* _GIVEN TEXT_
* * * * *

Why Do We Perceive Two Tones Simultaneously In Xoomij Mongolian Traditional Singing? Masashi Yamada
Xoomij is a traditional Mongolian singing style in which a male sings two tones simultaneously. Acoustical analyses and psycho acoustical experiments showed that the following three factors result in two-tone perception for Xoomij: (1) A Xoomij singer use the tongue to create a vocal tract which results in a large degree of resonation for a higher component of the glottal sound. (2) The amplitude of the emphasized component is deeply modulated, whereas the other components remain stable. (3) The nature of the high tone melody is such that the component currently being emphasized was not done so previously. Such a “new comer” stands out in our auditory perceptual system.
(pronounce [Hoomii] or [Huumii]) is a type of traditional singing in
Tran and Guillou proposed the “resonance” theory of Xoomij production : A Xoomij singer use the tongue to divide the vocal tract into two cavities connected by a narrow opening. These two cavities create an extreme degree of resonance, emphasizing a high component of the glottal sound. Thus the emphasized component corresponds to the melody tone. On the other hand, Chernov and Maslov proposed a “double-source theory” of Xoomij production : Using indirect laringoscopy, tomography, etc., they observed a nozzle-like narrowing formed by ventricular vocal folds in the upper portion of the true vocal folds and suggested that the melody pitch was produces by this narrowing, whereas the true vocal folds produced the drone pitch. Several following studies by Japanese researchers presented acoustical evidence that supported the resonance theory and refuted the double-source theory [3, 4]. Finally, Adachi and Yamada determined the three-dimensional shape of a Xoomij singer’s vocal tract using MRI, and synthesized the Xoomij sound using the transfer function of the vocal tract shape. The results of this study showed that the extreme resonance is caused almost totally by the rear cavity, the area from the glottis to the narrowing of the tongue . Although the series of studies described above clarified the production mechanism of Xoomij, only a few studies have been performed investigating the perceptual process.
In our environment, the sound that reaches our eardrums is usually a mixture from several sources. However, our auditory system assigns each component in the mixture to a stream (sound source) accurately with no difficulty. Consequently, the perceptual attributes (pitch, loudness, timbre, etc.) of events belonging to each of the streams are perceived. This process was named “auditory scene analysis” or “auditory stream segregation” by Bregman [6,7]. In the case of Xoomij, we perceive two pitches simultaneously as if two sources are producing two tones, however the sound is actually produced by a single vocal system. From the point of view of auditory scene analysis, the perception of Xoomij is one of the most interesting subjects for investigating auditory stream segregation process, i.e., the question “why do we perceive two streams for the sound that is produced by a single source in Xoomij?” suggests at least a part of the answer to the general question “how does our auditory system accurately divide the mixture of sounds into streams that correspond to the individual sound sources in our environment?”

* * * * *

* _RECORD SET_
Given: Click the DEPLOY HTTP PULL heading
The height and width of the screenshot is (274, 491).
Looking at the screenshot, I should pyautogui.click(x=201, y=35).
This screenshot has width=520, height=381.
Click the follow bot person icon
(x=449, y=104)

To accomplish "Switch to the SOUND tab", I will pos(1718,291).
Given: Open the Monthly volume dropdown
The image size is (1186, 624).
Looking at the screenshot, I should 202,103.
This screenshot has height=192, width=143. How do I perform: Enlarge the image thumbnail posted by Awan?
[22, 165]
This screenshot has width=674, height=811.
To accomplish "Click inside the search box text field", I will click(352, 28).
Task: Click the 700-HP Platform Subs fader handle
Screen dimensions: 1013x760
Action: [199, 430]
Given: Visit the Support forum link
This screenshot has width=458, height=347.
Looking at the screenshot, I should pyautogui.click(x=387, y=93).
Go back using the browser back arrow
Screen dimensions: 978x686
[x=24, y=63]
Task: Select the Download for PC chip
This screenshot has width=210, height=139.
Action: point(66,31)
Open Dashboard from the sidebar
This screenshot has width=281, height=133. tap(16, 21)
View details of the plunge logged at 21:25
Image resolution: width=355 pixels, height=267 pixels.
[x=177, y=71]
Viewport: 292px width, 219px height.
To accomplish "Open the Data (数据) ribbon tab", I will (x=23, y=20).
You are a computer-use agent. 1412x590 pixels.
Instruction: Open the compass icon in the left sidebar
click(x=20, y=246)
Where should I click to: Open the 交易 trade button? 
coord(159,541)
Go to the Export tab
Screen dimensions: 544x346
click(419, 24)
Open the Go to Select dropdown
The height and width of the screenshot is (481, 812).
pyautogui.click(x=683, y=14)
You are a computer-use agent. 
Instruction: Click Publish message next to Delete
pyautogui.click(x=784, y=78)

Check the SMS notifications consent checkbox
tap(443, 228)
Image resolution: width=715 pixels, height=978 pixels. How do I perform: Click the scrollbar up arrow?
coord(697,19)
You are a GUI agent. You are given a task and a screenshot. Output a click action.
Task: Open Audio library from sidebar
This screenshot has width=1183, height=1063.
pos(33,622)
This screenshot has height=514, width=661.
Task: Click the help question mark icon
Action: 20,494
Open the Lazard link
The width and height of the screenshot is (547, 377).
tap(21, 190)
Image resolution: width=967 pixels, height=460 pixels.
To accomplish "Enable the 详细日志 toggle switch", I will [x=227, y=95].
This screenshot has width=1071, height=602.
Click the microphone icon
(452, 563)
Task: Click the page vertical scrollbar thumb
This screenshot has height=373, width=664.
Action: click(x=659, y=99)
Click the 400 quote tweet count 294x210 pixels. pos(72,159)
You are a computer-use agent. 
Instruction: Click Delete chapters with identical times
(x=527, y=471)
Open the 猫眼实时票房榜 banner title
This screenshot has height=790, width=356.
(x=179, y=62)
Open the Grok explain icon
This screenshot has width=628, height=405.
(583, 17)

* * * * *

* _OBJECTIVE_
Carry the Xoomij article forward, starting right after its final sentence. The listing comes from a different source than the Xoomij article.

* _ANSWER FOR THE TASK_
There are three possible factors in the two-tone perception of Xoomij: (1) A Xoomij singer constructs a high-Q resonator in the vocal tract, emphasizing a component of the glottal sound. This emphasis must be a factor of the segregation of the component from the other components. In fact, Xoomij sounds sung by professional singers contain extremely emphasized components and such Xoomij sounds as having very loud and clear melody tones, whereas the sounds sung by amateur singers contain poorly emphasized components and perceived as having rather soft, indistinct melody tones . (2) When we listen to the performances of great Xoomij singers, we sometimes perceive deeply vibrated melody tones with stable drone tones. This may mean that only the emphasized component is deeply modulated in frequency or amplitude, while the other components remain stable. In terms of Gestalt psychology, the components that share the same motion tend to be grouped, i.e., “common-fate” components tend to be grouped and the component which has a different fate tend to be segregated. This “common-fate” factor may contribute to the segregation process in two-tone perception for professionally sung Xoomij. (3) The nature of the melody is such that the component currently being emphasized is constantly changing as the pitch of the melody tone changes. Our auditory perceptual process tends to make this “new-comer” component stand out from the remaining components. Bregman called this process as “old-plus-new” heuristics [6,7]. This “old-plus-new” factor may also contribute to the segregation process.
In the present study, we use formal and informal psycho-acoustical experiments to clarify how the three factors described above contribute to the two-tone perception for Xoomij.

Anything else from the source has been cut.